Simon of Utrecht (Simon van Utrecht, died 14 October 1437) was a warship captain of the Hanseatic League during the Middle Ages. He was probably born in Flanders, but emigrated to Hamburg, Germany, where he received citizenship in 1400. He became famous for his participation in the capturing the pirate Klaus Störtebeker in 1401.

Based on his popularity stemming from his battle against the Likedeelers at Heligoland, he was voted into Hamburg's city council in 1425. Despite his political obligations, he continued to participate in sea battles, for example the war between the Hanseatic League and the Danish islands in 1428. From 1432 until 1433, he commandeered the Hanseatic fleet fighting Frisian looters, culminating in the destruction of the Frisian pirate base Sebaldusburg and occupation of their capital Emden.

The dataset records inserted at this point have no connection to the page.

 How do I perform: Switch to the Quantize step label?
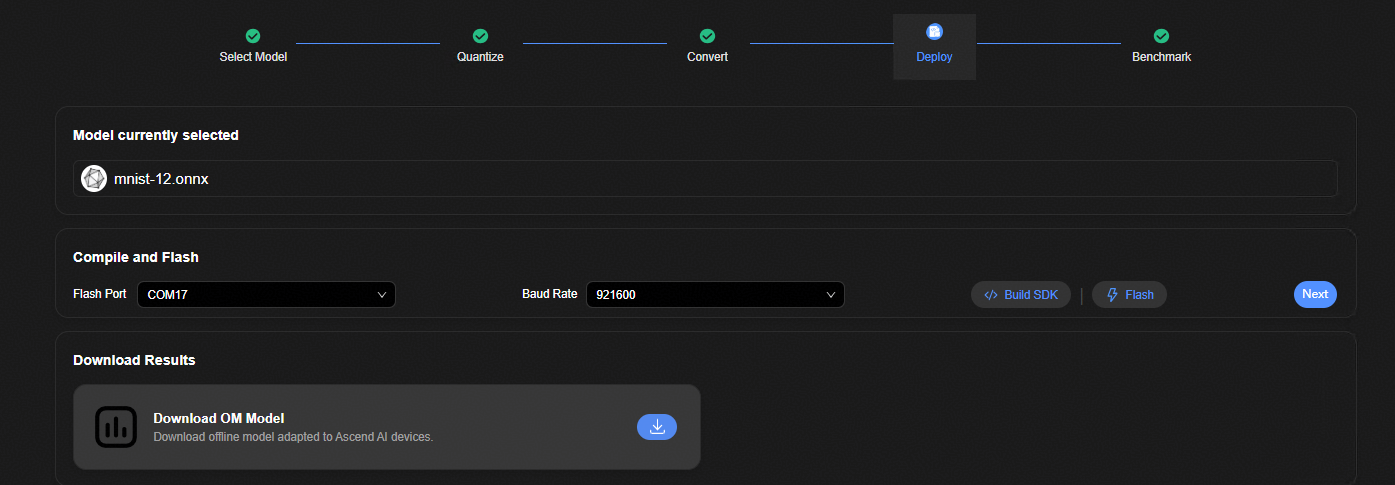[480, 57]
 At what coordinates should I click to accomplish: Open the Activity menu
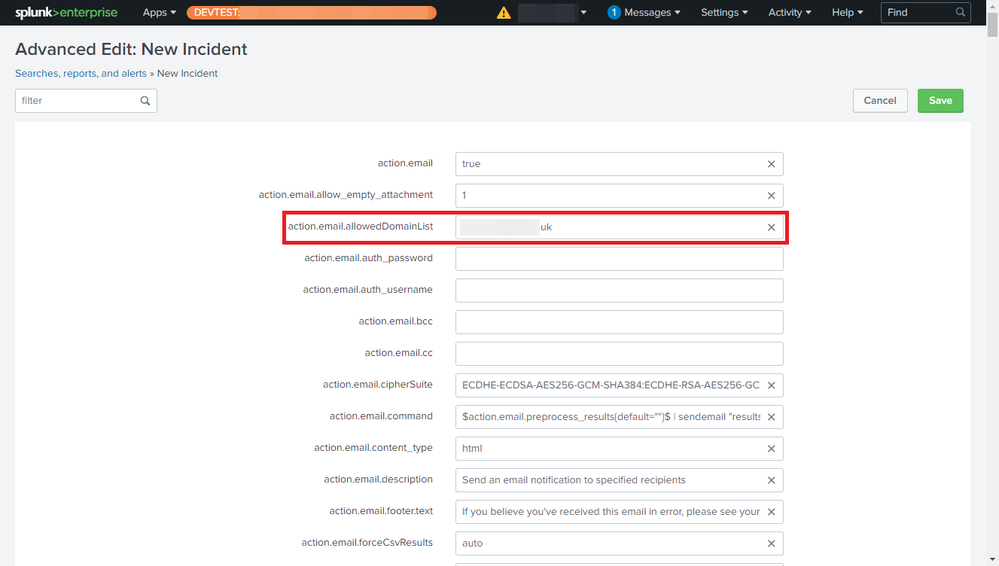(789, 13)
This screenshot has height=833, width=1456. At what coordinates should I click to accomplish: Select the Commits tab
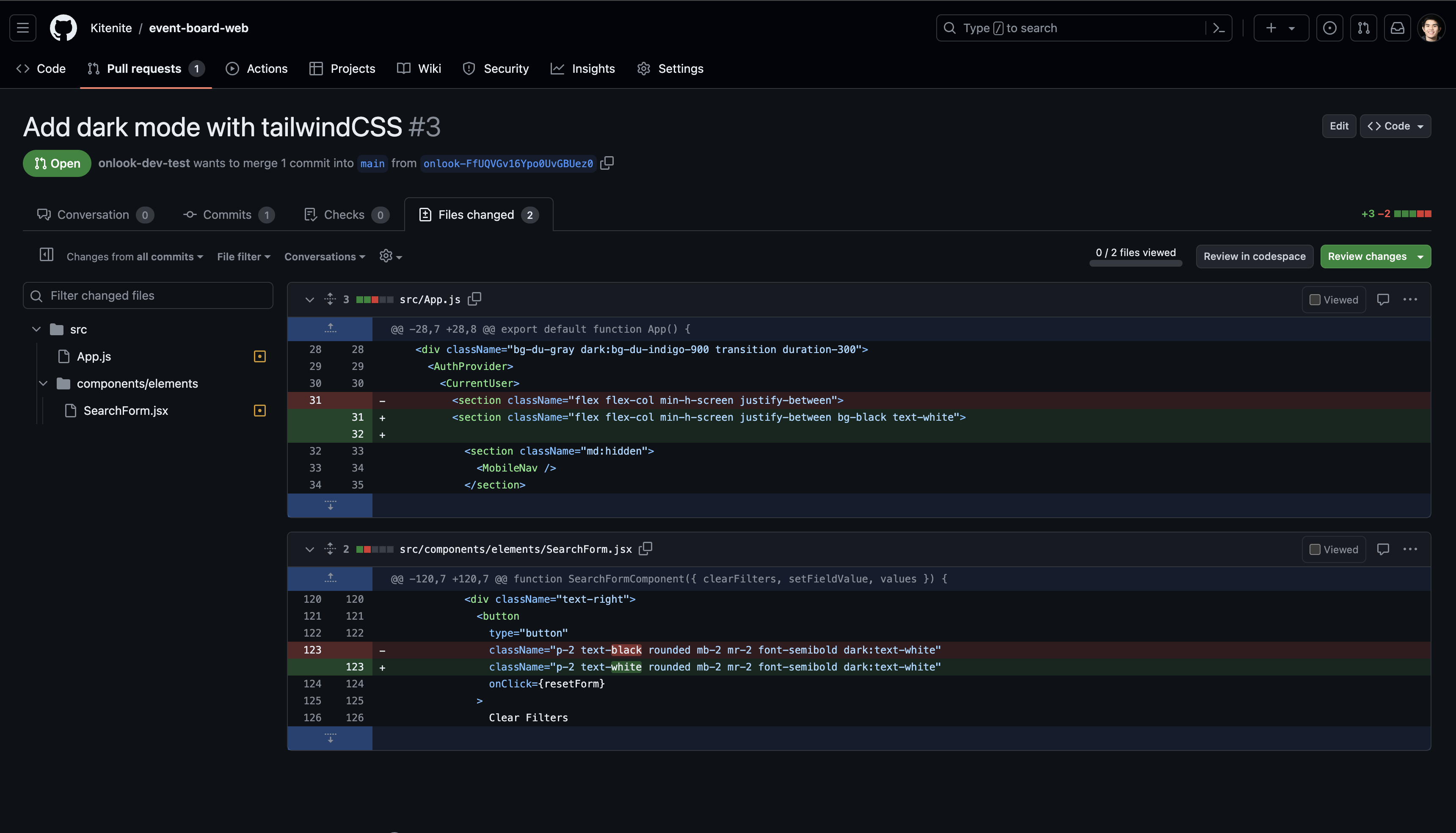228,214
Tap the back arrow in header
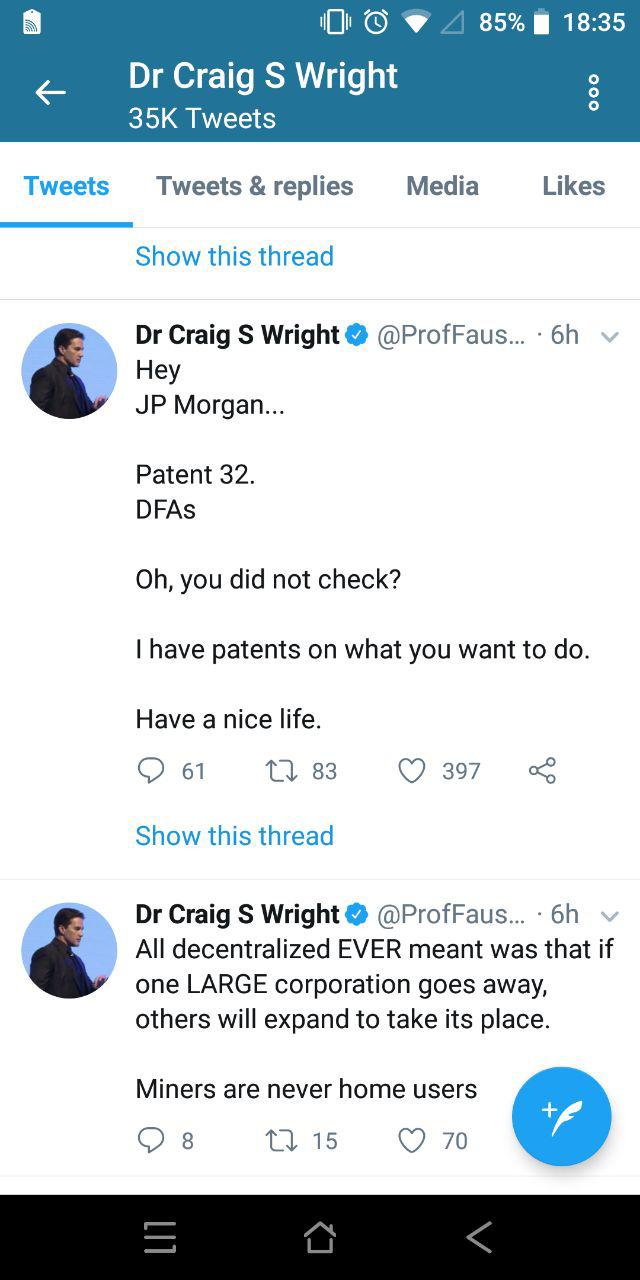Screen dimensions: 640x1280 50,93
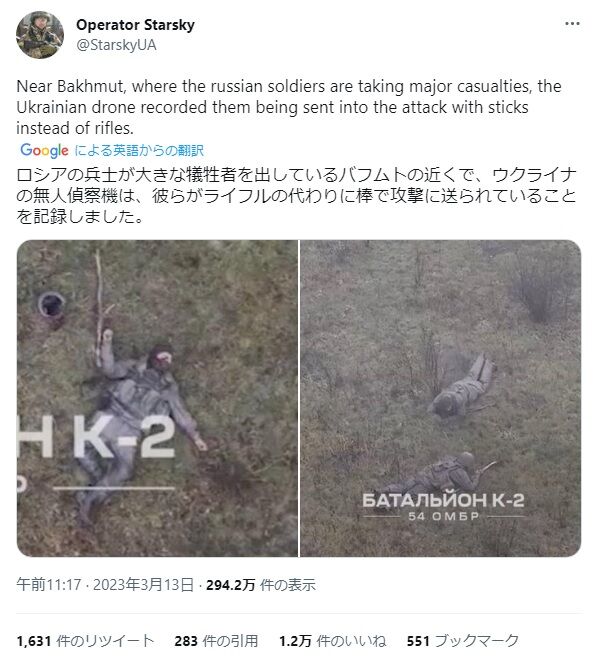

For his merits in the fight against the enemies of the Hanseatic League, he was named the only "honorary Mayor" of the city of Hamburg in 1433.

Simon of Utrecht died on 14 October 1437 in Hamburg and was buried in the St. Nikolai Church in Hamburg. In 1566, his descendants sold the grave to Hinrich Rheder, but the Hamburg Senate intervened and reversed the deal. In 1661, the grave was sold to Jürgen Kellinghusen.

Utrecht's burial stone is property of the Museum for Hamburg History.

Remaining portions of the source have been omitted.